Dieser Judikatur und den darauf fußenden Beschlüssen vom 28.03.1990 - L 11 S (Ka) 14/90 -, vom 25.11.1992 - L 11 S (Ka) 21/92 -, vom 22.02.1996 - L 11 SKa 55/95 -, vom 13.03.2001 - L 11 B 12/01 KA ER - und vom 21.12.2001 - L 11 B 65/00 KA ER - schließt sich die Kammer nach eigener Prüfung und Bewertung vollinhaltlich an.

Ist die Ermächtigungsgrundlage des § 4 Abs. 13 HVM für den Sicherungseinbehalt somit wirksam, so ist sie vorliegend auch rechtsfehlerfrei, insbesondere ermessensfehlerfrei, angewandt worden.

Gegen die Klägerin ist ein Verfahren auf Entziehung der Kassenzulassung anhängig. Zwar hatte der Berufungsausschuss den Beschluss des Zulassungsausschusses vom 22.01.2001 aufgehoben und die Entziehungsanträge der Beklagten und der Verbände der Krankenkassen zurückgewiesen. Hiergegen hat die Beklagte indes Klage erhoben, sodass das Entziehungsverfahren noch nicht abgeschlossen ist.

Auszüge der Auflistung:
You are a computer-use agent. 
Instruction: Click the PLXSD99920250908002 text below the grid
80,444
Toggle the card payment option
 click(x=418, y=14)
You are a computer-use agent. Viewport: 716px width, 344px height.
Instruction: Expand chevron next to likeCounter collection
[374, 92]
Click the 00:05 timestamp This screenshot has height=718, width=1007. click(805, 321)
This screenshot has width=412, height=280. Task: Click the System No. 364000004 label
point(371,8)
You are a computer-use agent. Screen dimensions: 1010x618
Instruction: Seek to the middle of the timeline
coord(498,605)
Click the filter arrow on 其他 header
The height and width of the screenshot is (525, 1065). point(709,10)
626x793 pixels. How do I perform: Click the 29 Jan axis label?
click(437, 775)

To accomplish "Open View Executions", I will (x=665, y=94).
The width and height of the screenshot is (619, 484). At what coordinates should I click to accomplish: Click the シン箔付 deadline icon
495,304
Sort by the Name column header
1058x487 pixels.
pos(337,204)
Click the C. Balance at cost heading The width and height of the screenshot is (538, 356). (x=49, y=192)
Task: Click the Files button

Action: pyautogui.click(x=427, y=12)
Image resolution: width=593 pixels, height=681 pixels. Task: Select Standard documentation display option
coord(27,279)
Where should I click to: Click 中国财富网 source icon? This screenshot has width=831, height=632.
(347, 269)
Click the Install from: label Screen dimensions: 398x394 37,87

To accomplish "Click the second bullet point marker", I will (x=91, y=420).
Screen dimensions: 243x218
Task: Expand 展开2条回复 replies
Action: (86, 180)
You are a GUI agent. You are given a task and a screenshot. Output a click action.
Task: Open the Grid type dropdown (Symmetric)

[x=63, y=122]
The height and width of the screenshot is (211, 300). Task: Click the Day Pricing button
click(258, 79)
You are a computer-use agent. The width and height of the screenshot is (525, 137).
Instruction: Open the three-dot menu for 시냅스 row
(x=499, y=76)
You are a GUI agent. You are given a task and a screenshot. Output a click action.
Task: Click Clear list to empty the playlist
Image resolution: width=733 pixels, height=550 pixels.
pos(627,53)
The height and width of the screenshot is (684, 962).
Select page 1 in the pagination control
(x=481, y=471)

Aufgabe 1:
Gib aus dem Auszug zum Sicherungseinbehalt den Abschnitt, der mit „Ist die Ermächtigungsgrundlage“ beginnt und mit „ermessensfehlerfrei, angewandt worden.“ endet, wortgetreu wieder.
Aufgabe 2:
Übersetze aus dem Auszug zum Sicherungseinbehalt den Satz „Gegen die Klägerin ist ein Verfahren auf Entziehung der Kassenzulassung anhängig.“ ins Englische.

Antwortfeld 1:
Ist die Ermächtigungsgrundlage des § 4 Abs. 13 HVM für den Sicherungseinbehalt somit wirksam, so ist sie vorliegend auch rechtsfehlerfrei, insbesondere ermessensfehlerfrei, angewandt worden.

Antwortfeld 2:
Proceedings to revoke the plaintiff's authorization to practice under the statutory health insurance system are pending against her.